Tumben PSIM menang dengan PERSIK

Posted on January 10, 2011

0


Hehe…iya nich.. kalau lihat televisi biasanya PSIM kalah. ya..gpp..sekarang cukup terhibur, PSIM bisa menang. Menang lagi yach..jangan sekali dua kali.

DIVISI UTAMA
PSIM Taklukkan Persik 2-0
Senin, 10 Januari 2011 | 18:18 WIB

Laporan wartawan KOMPAS Mohamad Final Daeng

YOGYAKARTA, KOMPAS.com — Tuan rumah PSIM Yogyakarta menaklukkan Persik Kediri dengan dua gol tanpa balas dalam lanjutan pertandingan Grup II Divisi Utama Liga Ti-Phone Indonesia di Stadion Mandala Krida Yogyakarta, Senin (10/1/2011) sore. Dengan hasil ini, PSIM terus menguntit Mitra Kukar sebagai pemuncak sementara klasemen Grup II.

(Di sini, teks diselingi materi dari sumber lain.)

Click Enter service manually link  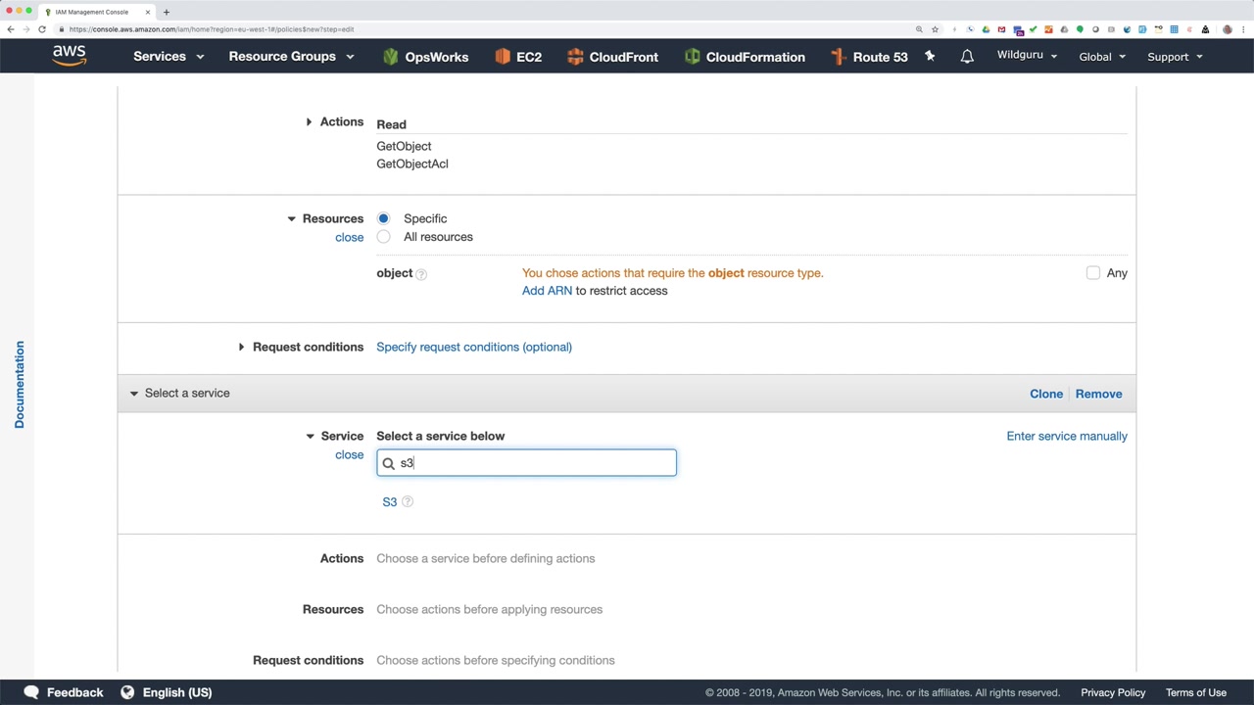click(x=1067, y=436)
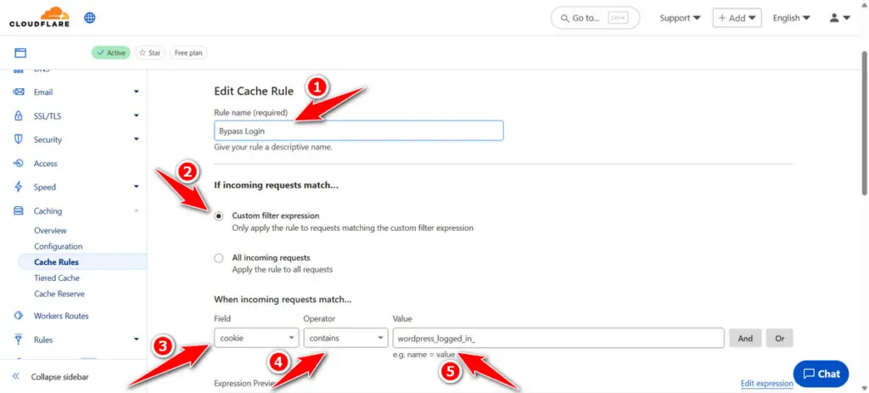Click the Email envelope sidebar icon
This screenshot has width=869, height=393.
[x=18, y=92]
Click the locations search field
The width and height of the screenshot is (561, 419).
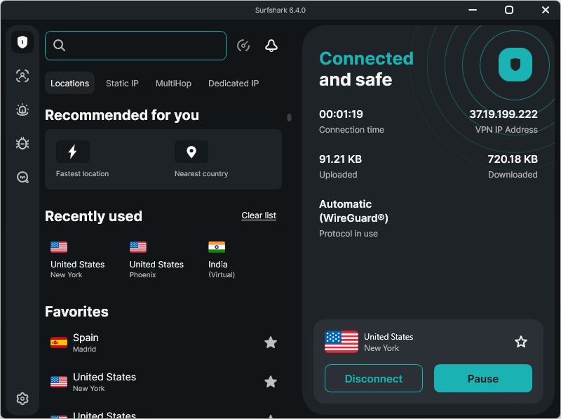click(144, 46)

Saat ini, PSIM menduduki peringkat kedua klasemen dengan poin 18, sama dengan Mitra Kukar, tetapi kalah selisih gol dan dua pertandingan di tangan. Adapun Persik Kediri tetap berada di posisi ketiga dengan poin 15.

Kedua gol PSIM diborong oleh striker Engkus Kuswaha pada menit ke-19 dan 68. Hujan deras yang terjadi pada babak kedua sempat membuat permainan terhambat karena bola yang tak mengalir.

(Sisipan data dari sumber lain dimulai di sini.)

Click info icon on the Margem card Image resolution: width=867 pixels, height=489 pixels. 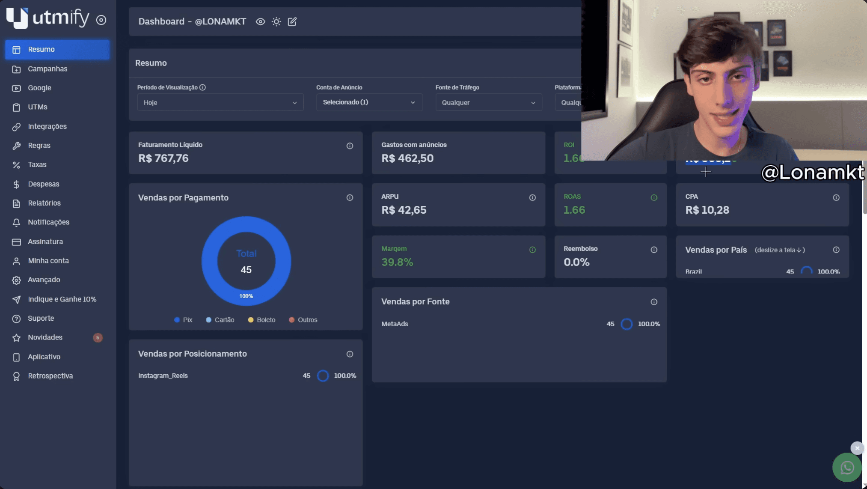pos(532,250)
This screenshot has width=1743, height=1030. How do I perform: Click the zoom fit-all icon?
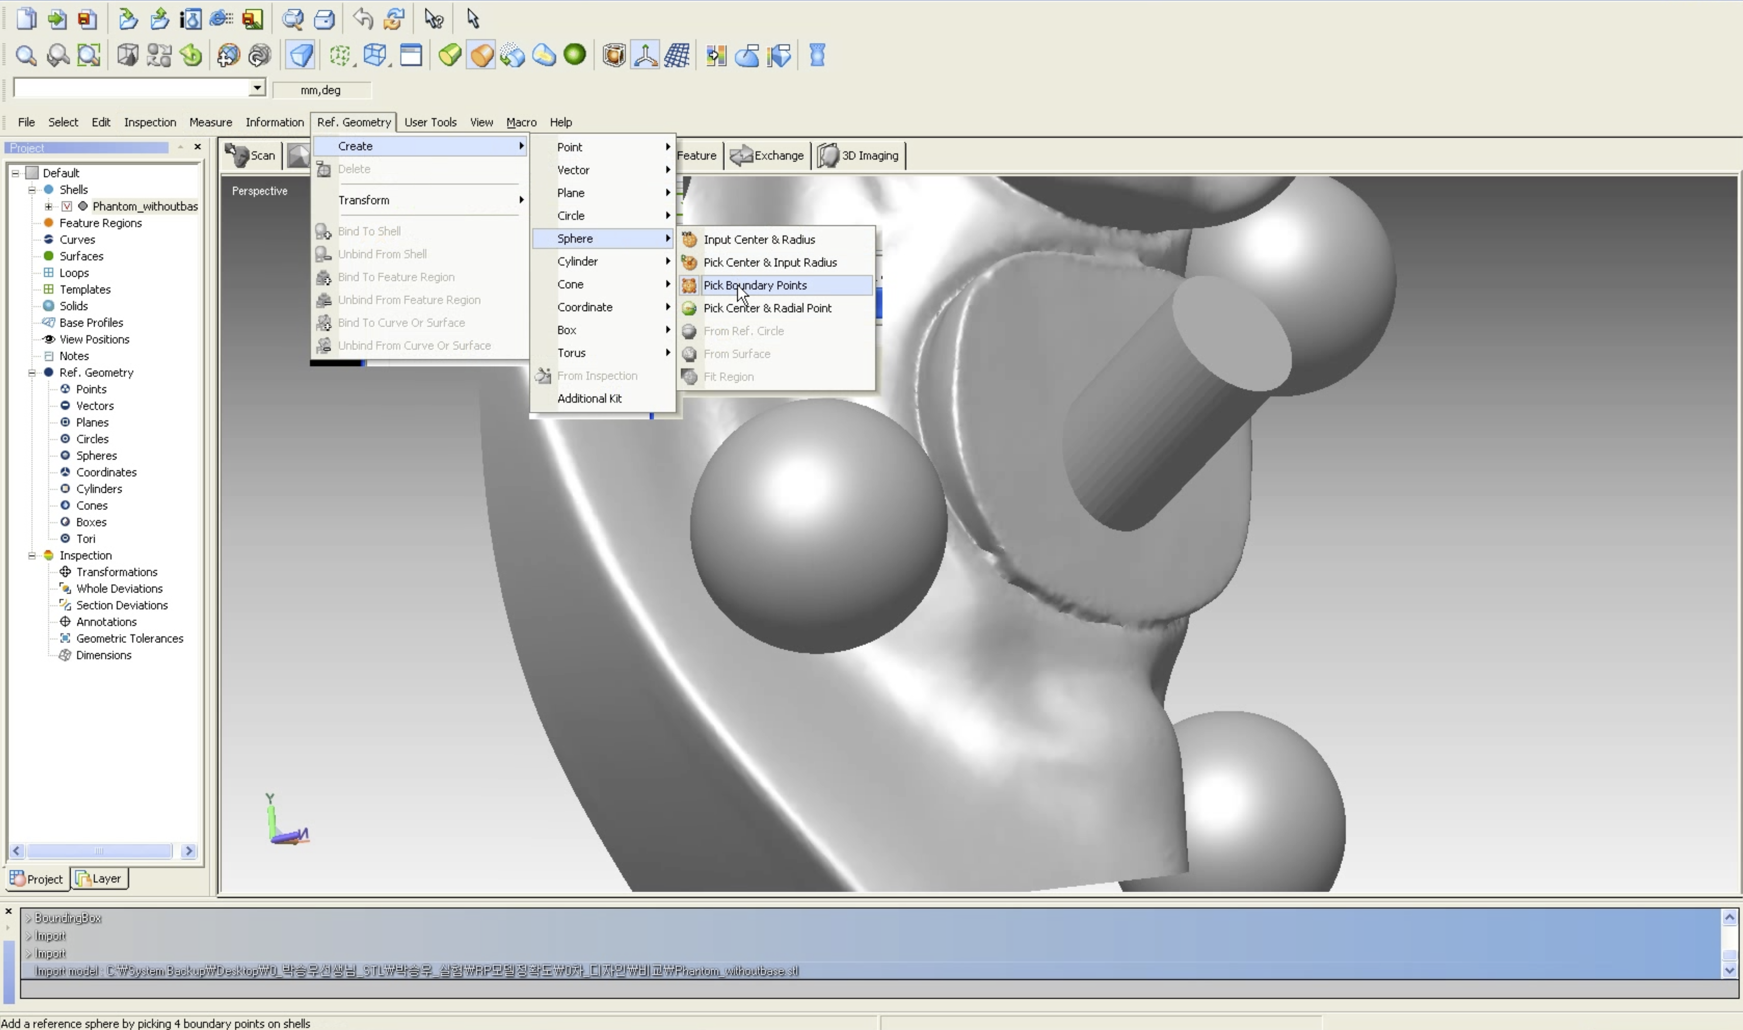pos(89,55)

PSIM sukses menekan barisan dua kali juara Liga Indonesia itu sejak menit pertama melalui trio penyerang, yaitu Steven Anderson, Engkus, dan Elthon Maran. Persik hanya bisa melancarkan serangan balik melalui striker Andrian Trinidad dan sayap kiri Faris Aditama.

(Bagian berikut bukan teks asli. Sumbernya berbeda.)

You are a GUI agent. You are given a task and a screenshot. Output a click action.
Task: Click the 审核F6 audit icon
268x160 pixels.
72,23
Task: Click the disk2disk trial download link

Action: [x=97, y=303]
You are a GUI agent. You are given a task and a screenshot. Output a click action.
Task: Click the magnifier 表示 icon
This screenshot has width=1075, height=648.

Gol pertama berawal dari kerja sama Elthon dan Steven di kotak penalti Persik pada menit ke-19. Umpan tarik Elthon dari sisi kiri gawang Persik disambut tendangan setengah voli yang membentur tanah dan tak bisa dicegah oleh kiper Hery Prasetyo.

Adapun gol kedua bermula dari tendangan bebas Topas Pamungkas di babak kedua. Bola dari sisi kiri pertahanan Persik disambut sundulan lambung Steven dalam kotak penalti. Bola yang sebenarnya jatuh di kaki Slamet Sampurno lolos karena lapangan yang becek. Situasi itu dimanfaatkan oleh Engkus, yang sudah menunggu di dalam kotak penalti untuk menceploskan gol kedua.

Seusai pertandingan, Pelatih PSIM Maman Durachman mengaku puas dengan penampilan disiplin anak asuhnya yang membuat dua striker Persik, Andrian dan Wawan Widiantoro, tak berkutik. “Instruksi saya untuk mensterilkan kotak penalti berjalan baik,” katanya.

Tapi memang kita akui bahwa masih mending kalau sering menang di kandang daripada udah di kandang kalah, tandang apalagi. Klub yang kuat biasanya di kandang selalu menang, dan kemudian sering menang di tandang juga.